To get started, you will need to install the dagster and dagster-airflow Python packages:
pip install dagster dagster-airflow
Step 1: Create a new repository using make_dagster_repo_from_airflow_dags_path#
The first step to migrating is to define a Dagster repository. To do this, we'll use make_dagster_repo_from_airflow_dags_path and pass it the file path of our Airflow Dag Bag. Dagster will then load the DagBag and convert all DAGs into Dagster jobs.
import os
from dagster_airflow import make_dagster_repo_from_airflow_dags_path
migrated_airflow_repo = make_dagster_repo_from_airflow_dags_path(
os.path.join(os.getenv("AIRFLOW_HOME"),"dags"),"migrated_airflow_repo",)
Under the hood, Dagster is running the exact operator code as you were in Airflow. You will be able to view your normal Airflow stdout/stderr logs as compute logs in Dagit.

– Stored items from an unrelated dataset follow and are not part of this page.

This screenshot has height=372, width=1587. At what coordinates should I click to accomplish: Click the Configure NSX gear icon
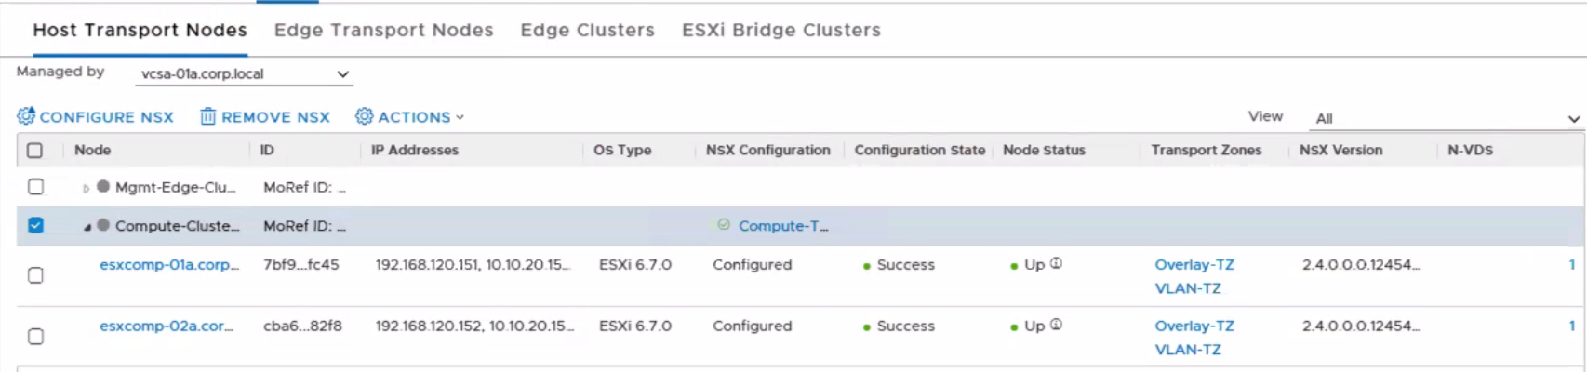click(x=26, y=116)
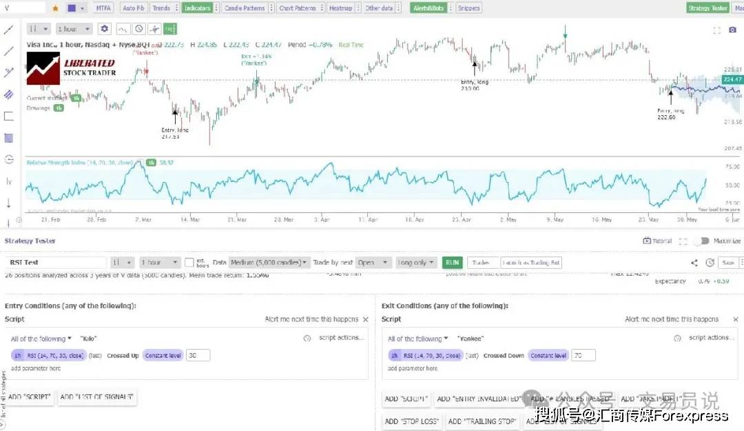Click the clock history icon beside Save

710,263
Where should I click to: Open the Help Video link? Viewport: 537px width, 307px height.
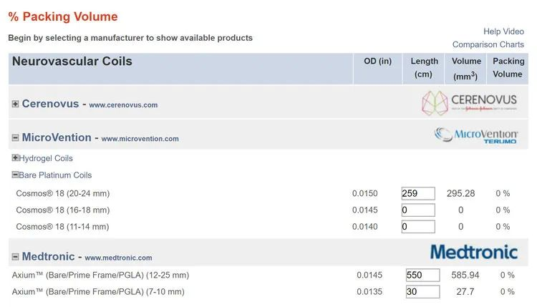point(503,31)
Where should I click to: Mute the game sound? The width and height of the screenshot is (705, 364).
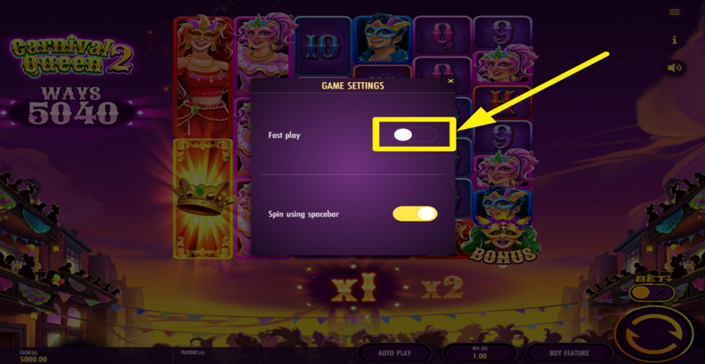click(674, 68)
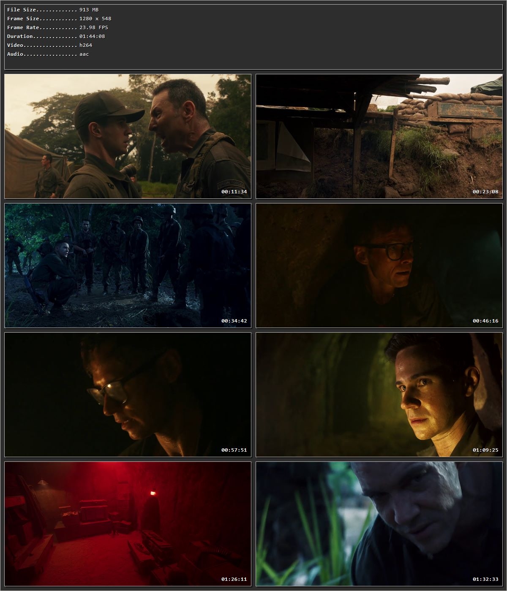Open the tunnel close-up frame at 01:09:25
The image size is (507, 591).
coord(379,395)
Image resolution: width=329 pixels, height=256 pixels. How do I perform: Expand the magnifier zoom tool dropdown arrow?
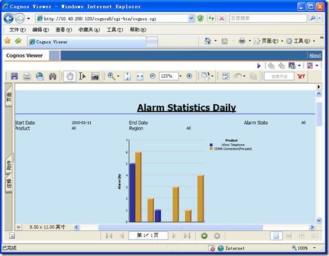118,77
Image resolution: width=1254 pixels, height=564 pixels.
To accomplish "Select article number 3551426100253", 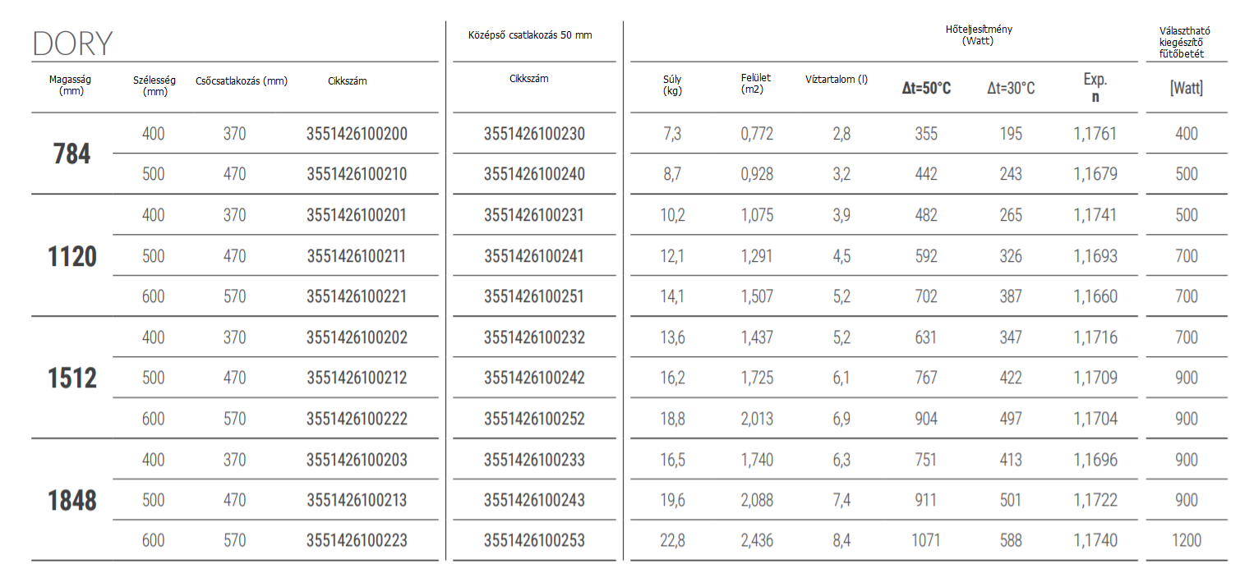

By default, each job run of your migrated DAGs creates an ephemeral airflow metadatabase scoped to each job run. This means any Airflow connections that your DAG depends on will need to be created. To do this, you can provide a connections parameter to make_dagster_repo_from_airflow_dags_path:
import os
from airflow.models import Connection
from dagster_airflow import make_dagster_repo_from_airflow_dags_path
migrated_airflow_repo = make_dagster_repo_from_airflow_dags_path(
os.path.join(os.getenv("AIRFLOW_HOME"),"dags"),"migrated_airflow_repo",
connections=[
Connection(conn_id="http_default", conn_type="uri", host="https://google.com")],)
If you're running on Dagster Cloud and any of your connection fields are sensitive, you can securely pass them in using environment variables.
Your Airflow instance likely had specific IAM or Kubernetes permissions that allowed it to successfully run your Airflow DAGs. In order to run the migrated Dagster jobs, you'll need to duplicate these permissions for Dagster.